ENTRIES PROVIDED:
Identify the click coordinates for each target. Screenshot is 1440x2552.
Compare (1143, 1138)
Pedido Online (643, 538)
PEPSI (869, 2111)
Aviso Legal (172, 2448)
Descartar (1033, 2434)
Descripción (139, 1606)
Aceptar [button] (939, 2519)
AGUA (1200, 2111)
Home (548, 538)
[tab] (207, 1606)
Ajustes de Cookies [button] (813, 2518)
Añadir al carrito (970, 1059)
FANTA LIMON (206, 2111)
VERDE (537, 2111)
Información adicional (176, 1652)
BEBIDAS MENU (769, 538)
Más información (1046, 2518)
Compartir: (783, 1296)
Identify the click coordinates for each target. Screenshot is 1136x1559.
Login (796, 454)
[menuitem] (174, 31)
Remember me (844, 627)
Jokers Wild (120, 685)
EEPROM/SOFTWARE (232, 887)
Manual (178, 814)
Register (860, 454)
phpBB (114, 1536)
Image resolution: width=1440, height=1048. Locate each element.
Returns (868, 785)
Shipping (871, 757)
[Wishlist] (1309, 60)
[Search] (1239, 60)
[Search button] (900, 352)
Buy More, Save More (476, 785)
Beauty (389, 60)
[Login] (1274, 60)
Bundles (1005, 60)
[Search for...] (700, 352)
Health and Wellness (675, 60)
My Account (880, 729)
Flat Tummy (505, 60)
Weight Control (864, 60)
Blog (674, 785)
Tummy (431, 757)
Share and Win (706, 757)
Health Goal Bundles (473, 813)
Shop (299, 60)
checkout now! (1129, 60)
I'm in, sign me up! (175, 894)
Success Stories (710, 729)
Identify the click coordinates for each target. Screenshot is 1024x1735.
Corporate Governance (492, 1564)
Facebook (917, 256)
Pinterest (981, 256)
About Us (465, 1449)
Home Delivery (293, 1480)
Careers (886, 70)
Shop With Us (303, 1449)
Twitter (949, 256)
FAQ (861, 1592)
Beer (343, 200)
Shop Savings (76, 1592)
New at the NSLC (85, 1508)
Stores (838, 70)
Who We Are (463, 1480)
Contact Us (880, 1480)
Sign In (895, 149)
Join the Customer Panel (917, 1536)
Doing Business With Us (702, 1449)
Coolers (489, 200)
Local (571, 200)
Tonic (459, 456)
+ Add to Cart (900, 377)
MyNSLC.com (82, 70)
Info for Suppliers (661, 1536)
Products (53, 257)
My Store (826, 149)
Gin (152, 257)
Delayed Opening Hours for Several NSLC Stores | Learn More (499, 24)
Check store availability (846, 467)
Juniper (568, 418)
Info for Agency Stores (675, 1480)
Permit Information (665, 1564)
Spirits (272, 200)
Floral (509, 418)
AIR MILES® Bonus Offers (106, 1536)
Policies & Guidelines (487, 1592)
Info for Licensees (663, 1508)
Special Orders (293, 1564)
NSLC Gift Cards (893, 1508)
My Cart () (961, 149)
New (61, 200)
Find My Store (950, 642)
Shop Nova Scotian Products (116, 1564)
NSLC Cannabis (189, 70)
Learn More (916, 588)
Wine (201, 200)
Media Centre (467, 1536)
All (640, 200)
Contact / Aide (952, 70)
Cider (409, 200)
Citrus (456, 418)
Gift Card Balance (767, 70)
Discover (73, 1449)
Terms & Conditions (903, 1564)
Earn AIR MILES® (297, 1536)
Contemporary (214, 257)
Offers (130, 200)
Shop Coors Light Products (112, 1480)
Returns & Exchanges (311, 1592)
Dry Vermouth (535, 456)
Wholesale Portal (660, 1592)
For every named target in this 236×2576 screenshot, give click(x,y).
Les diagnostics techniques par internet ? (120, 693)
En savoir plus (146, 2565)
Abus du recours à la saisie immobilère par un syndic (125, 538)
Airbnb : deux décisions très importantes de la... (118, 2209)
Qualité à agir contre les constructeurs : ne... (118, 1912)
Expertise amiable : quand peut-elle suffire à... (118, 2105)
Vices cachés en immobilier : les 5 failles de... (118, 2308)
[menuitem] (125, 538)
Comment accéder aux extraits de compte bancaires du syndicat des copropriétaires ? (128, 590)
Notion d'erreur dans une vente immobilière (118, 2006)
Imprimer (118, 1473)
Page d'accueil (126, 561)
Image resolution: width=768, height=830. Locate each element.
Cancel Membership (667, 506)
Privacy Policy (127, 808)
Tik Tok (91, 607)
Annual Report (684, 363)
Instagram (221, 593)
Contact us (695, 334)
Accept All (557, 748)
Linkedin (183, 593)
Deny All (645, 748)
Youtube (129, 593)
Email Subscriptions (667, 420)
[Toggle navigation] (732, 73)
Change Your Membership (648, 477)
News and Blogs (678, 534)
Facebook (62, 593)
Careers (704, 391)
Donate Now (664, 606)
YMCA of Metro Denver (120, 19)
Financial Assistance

DESCRIPTION OF THE TASK:
Transcribe the entire listing above line for line, keeping every character unchanged.

EXERCISE RESPONSE:
Identify the click coordinates for each target. Screenshot is 1440x2552.
Compare (1143, 1138)
Pedido Online (643, 538)
PEPSI (869, 2111)
Aviso Legal (172, 2448)
Descartar (1033, 2434)
Descripción (139, 1606)
Aceptar [button] (939, 2519)
AGUA (1200, 2111)
Home (548, 538)
[tab] (207, 1606)
Ajustes de Cookies [button] (813, 2518)
Añadir al carrito (970, 1059)
FANTA LIMON (206, 2111)
VERDE (537, 2111)
Información adicional (176, 1652)
BEBIDAS MENU (769, 538)
Más información (1046, 2518)
Compartir: (783, 1296)
Identify the click coordinates for each target. Screenshot is 1136x1559.
Login (796, 454)
[menuitem] (174, 31)
Remember me (844, 627)
Jokers Wild (120, 685)
EEPROM/SOFTWARE (232, 887)
Manual (178, 814)
Register (860, 454)
phpBB (114, 1536)
Image resolution: width=1440, height=1048. Locate each element.
Returns (868, 785)
Shipping (871, 757)
[Wishlist] (1309, 60)
[Search] (1239, 60)
[Search button] (900, 352)
Buy More, Save More (476, 785)
Beauty (389, 60)
[Login] (1274, 60)
Bundles (1005, 60)
[Search for...] (700, 352)
Health and Wellness (675, 60)
My Account (880, 729)
Flat Tummy (505, 60)
Weight Control (864, 60)
Blog (674, 785)
Tummy (431, 757)
Share and Win (706, 757)
Health Goal Bundles (473, 813)
Shop (299, 60)
checkout now! (1129, 60)
I'm in, sign me up! (175, 894)
Success Stories (710, 729)
Identify the click coordinates for each target. Screenshot is 1024x1735.
Corporate Governance (492, 1564)
Facebook (917, 256)
Pinterest (981, 256)
About Us (465, 1449)
Home Delivery (293, 1480)
Careers (886, 70)
Shop With Us (303, 1449)
Twitter (949, 256)
FAQ (861, 1592)
Beer (343, 200)
Shop Savings (76, 1592)
New at the NSLC (85, 1508)
Stores (838, 70)
Who We Are (463, 1480)
Contact Us (880, 1480)
Sign In (895, 149)
Join the Customer Panel (917, 1536)
Doing Business With Us (702, 1449)
Coolers (489, 200)
Local (571, 200)
Tonic (459, 456)
+ Add to Cart (900, 377)
MyNSLC.com (82, 70)
Info for Suppliers (661, 1536)
Products (53, 257)
My Store (826, 149)
Gin (152, 257)
Delayed Opening Hours for Several NSLC Stores | Learn More (499, 24)
Check store availability (846, 467)
Juniper (568, 418)
Info for Agency Stores (675, 1480)
Permit Information (665, 1564)
Spirits (272, 200)
Floral (509, 418)
AIR MILES® Bonus Offers (106, 1536)
Policies & Guidelines (487, 1592)
Info for Licensees (663, 1508)
Special Orders (293, 1564)
NSLC Gift Cards (893, 1508)
My Cart () (961, 149)
New (61, 200)
Find My Store (950, 642)
Shop Nova Scotian Products (116, 1564)
NSLC Cannabis (189, 70)
Learn More (916, 588)
Wine (201, 200)
Media Centre (467, 1536)
All (640, 200)
Contact / Aide (952, 70)
Cider (409, 200)
Citrus (456, 418)
Gift Card Balance (767, 70)
Discover (73, 1449)
Terms & Conditions (903, 1564)
Earn AIR MILES® (297, 1536)
Contemporary (214, 257)
Offers (130, 200)
Shop Coors Light Products (112, 1480)
Returns & Exchanges (311, 1592)
Dry Vermouth (535, 456)
Wholesale Portal (660, 1592)
For every named target in this 236×2576 screenshot, give click(x,y).
Les diagnostics techniques par internet ? (120, 693)
En savoir plus (146, 2565)
Abus du recours à la saisie immobilère par un syndic (125, 538)
Airbnb : deux décisions très importantes de la... (118, 2209)
Qualité à agir contre les constructeurs : ne... (118, 1912)
Expertise amiable : quand peut-elle suffire à... (118, 2105)
Vices cachés en immobilier : les 5 failles de... (118, 2308)
[menuitem] (125, 538)
Comment accéder aux extraits de compte bancaires du syndicat des copropriétaires ? (128, 590)
Notion d'erreur dans une vente immobilière (118, 2006)
Imprimer (118, 1473)
Page d'accueil (126, 561)
Image resolution: width=768, height=830. Locate each element.
Cancel Membership (667, 506)
Privacy Policy (127, 808)
Tik Tok (91, 607)
Annual Report (684, 363)
Instagram (221, 593)
Contact us (695, 334)
Accept All (557, 748)
Linkedin (183, 593)
Deny All (645, 748)
Youtube (129, 593)
Email Subscriptions (667, 420)
[Toggle navigation] (732, 73)
Change Your Membership (648, 477)
News and Blogs (678, 534)
Facebook (62, 593)
Careers (704, 391)
Donate Now (664, 606)
YMCA of Metro Denver (120, 19)
Financial Assistance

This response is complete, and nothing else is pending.